Provided passage:
**********

Researchers at the Johns Hopkins School of Public Health have found that high levels of triglycerides and low levels of high-density (good) cholesterol in the blood predict the onset of chronic kidney disease. In contrast, total cholesterol and low-density lipoprotein (LDL) cholesterol which are important determinants of heart disease risk did not predict kidney disease risk. Individuals who went on to experience an onset of chronic kidney disease were also substantially more likely to be older, black, diabetic, and hypertensive at the start of the study. The study appeared in the June 2000 issue of Kidney International.

Five to ten million Americans are estimated to have early stages of chronic kidney disease, having lost at least half of their normal kidney function. Chronic kidney disease shares many common risk factors with heart disease, including hypertension and diabetes, but the role of cholesterol has been less certain. The current study was the first to assess the association between a large number of lipids in the blood and a subsequent decline in kidney function in a large sample of the general population. The findings, which could help identify modifiable risk factors that predict development and progression of kidney disease, suggest that cholesterol treatment for preventing heart disease may not be as effective at preventing kidney disease.

Senior author Josef Coresh, MD, PhD, associate professor, Epidemiology, Biostatistics, and Medicine, Johns Hopkins School of Public Health, noted, "Chronic kidney disease is only beginning to be recognized as a major public health problem. Our goal is to systematically understand why some individuals' kidney function declines more rapidly and why these individuals are at an increased risk of kidney failure and death. Heart and kidney disease share many common risk factors. Understanding the similarities and differences will help us understand why treated kidney disease incidence is increasing while heart disease is decreasing."

**********

Entries shown:
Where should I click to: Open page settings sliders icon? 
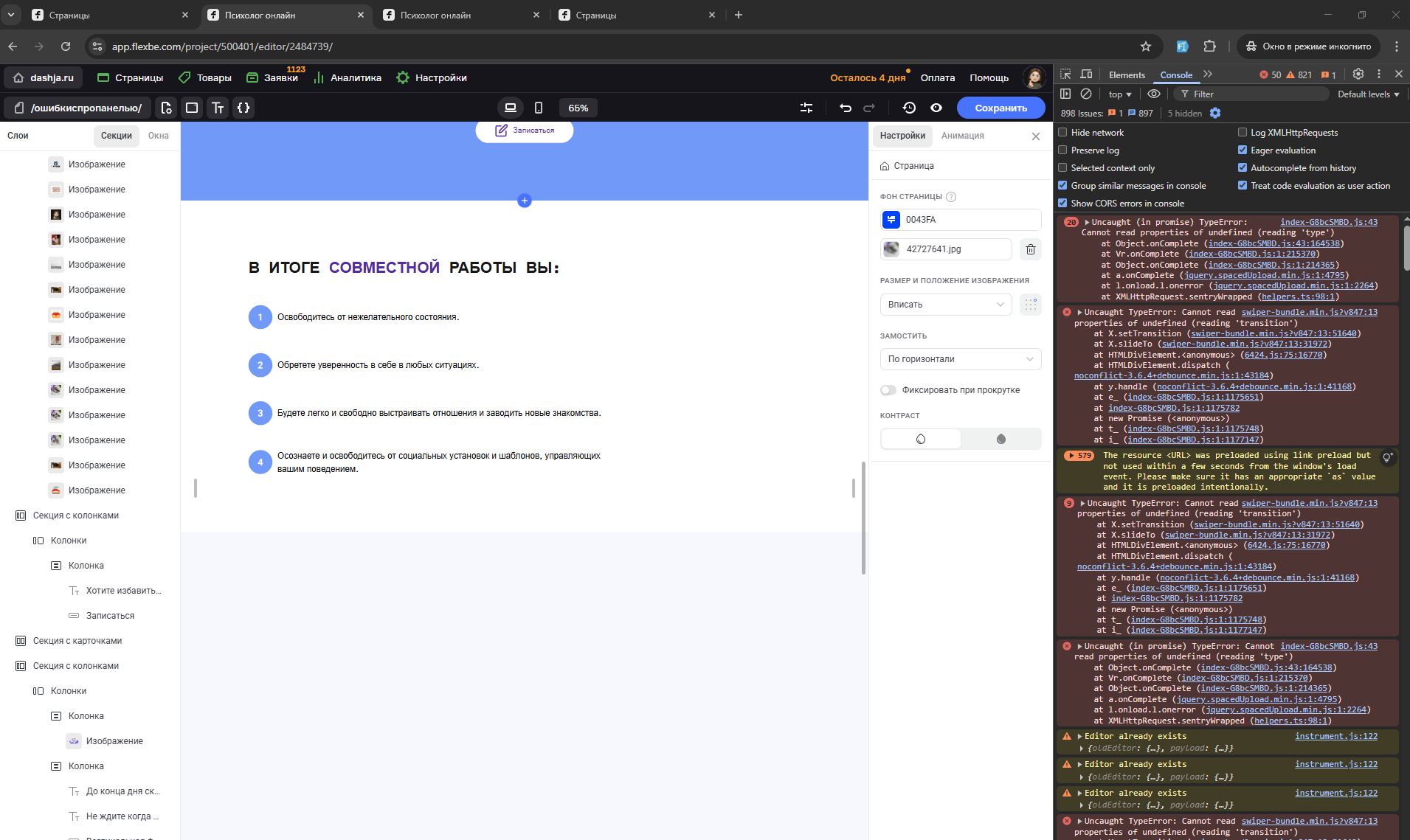click(806, 108)
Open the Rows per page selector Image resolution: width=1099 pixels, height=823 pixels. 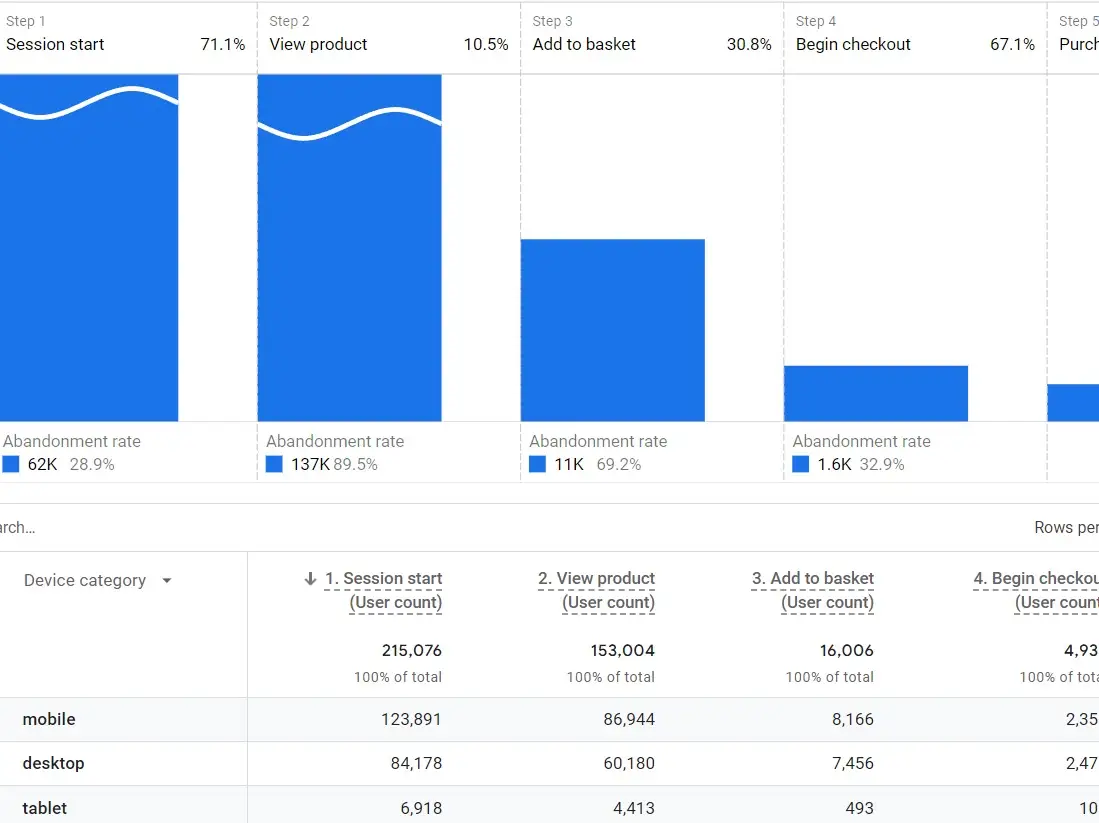pos(1065,528)
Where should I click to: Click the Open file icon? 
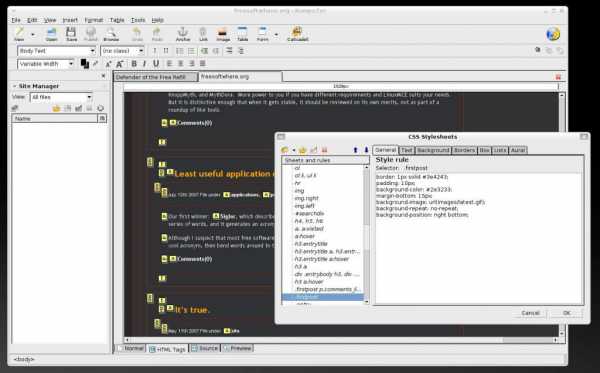coord(51,34)
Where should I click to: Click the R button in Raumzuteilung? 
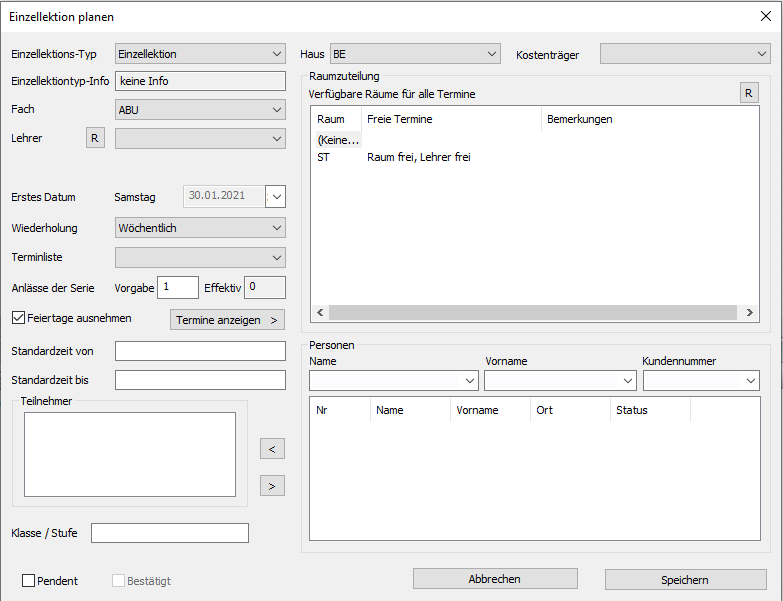click(749, 93)
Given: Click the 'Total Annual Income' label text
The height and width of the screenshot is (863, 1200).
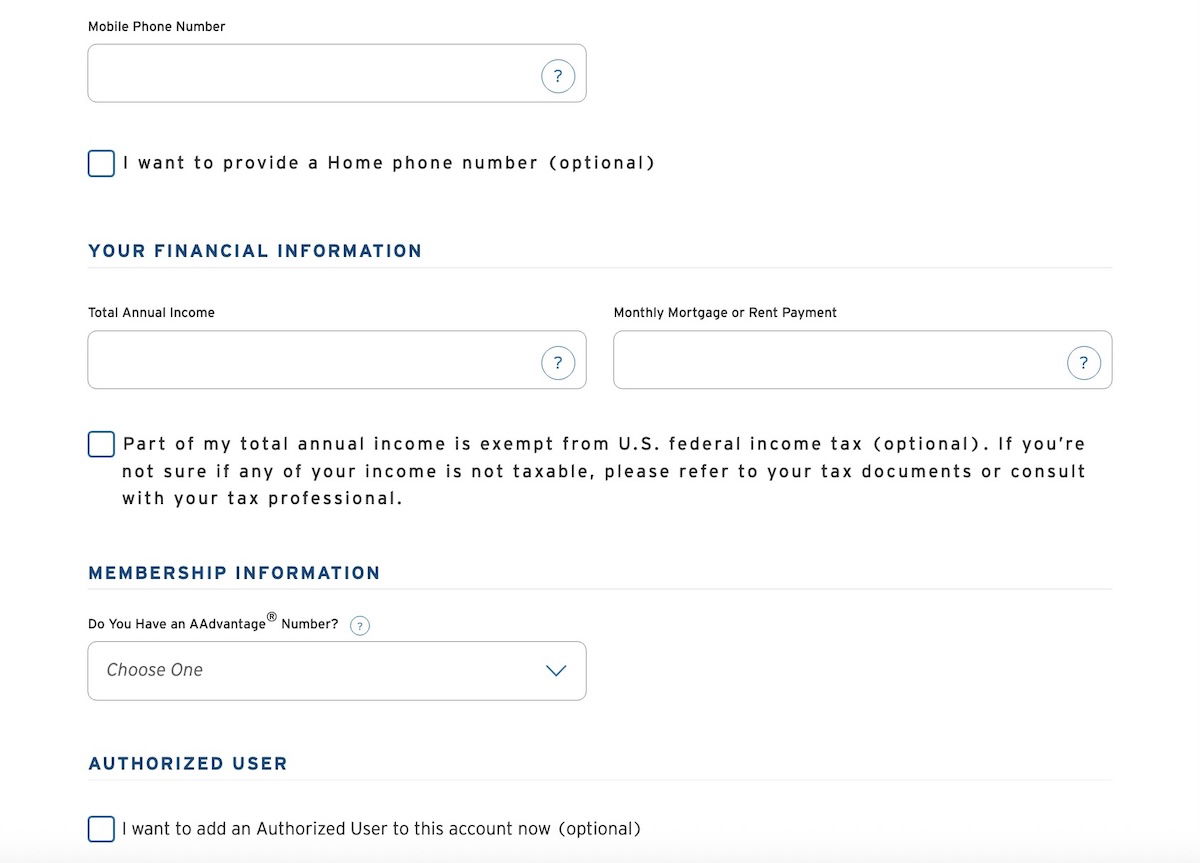Looking at the screenshot, I should point(151,313).
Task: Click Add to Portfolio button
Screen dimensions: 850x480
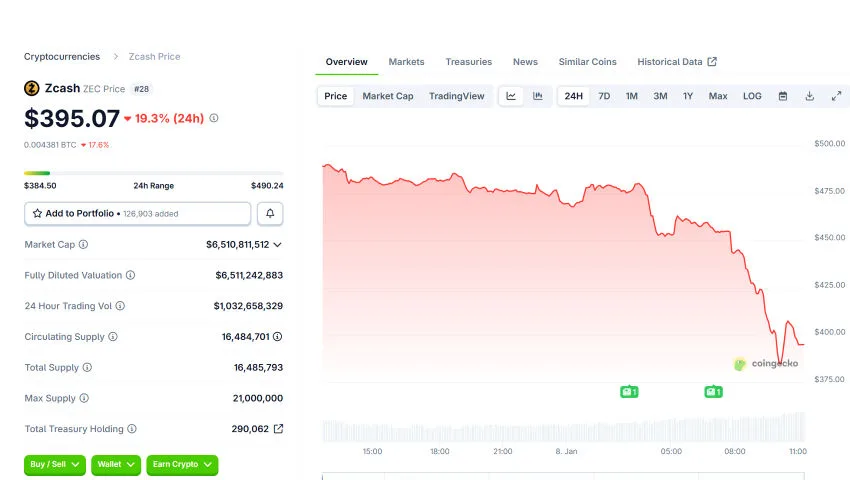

**********

Exercise requirements:
- A) Decide whether each statement below agrees with the kidney disease article. For each one, answer yes or no and quote the article's deciding words exactly. (i) Total cholesterol predicted the risk of kidney disease. (ii) The study appeared in the June 2000 issue of Kidney International. (iii) Chronic kidney disease and heart disease have no risk factors in common.
- B) Reproduce word for word the part of the kidney disease article that begins at the words "Five to ten" and ends after "at preventing kidney disease.".

Replies:
- A)
(i) No: "total cholesterol and low-density lipoprotein (LDL) cholesterol which are important determinants of heart disease risk did not predict kidney disease risk"
(ii) Yes: "The study appeared in the June 2000 issue of Kidney International."
(iii) No: "Chronic kidney disease shares many common risk factors with heart disease, including hypertension and diabetes"

- B)
Five to ten million Americans are estimated to have early stages of chronic kidney disease, having lost at least half of their normal kidney function. Chronic kidney disease shares many common risk factors with heart disease, including hypertension and diabetes, but the role of cholesterol has been less certain. The current study was the first to assess the association between a large number of lipids in the blood and a subsequent decline in kidney function in a large sample of the general population. The findings, which could help identify modifiable risk factors that predict development and progression of kidney disease, suggest that cholesterol treatment for preventing heart disease may not be as effective at preventing kidney disease.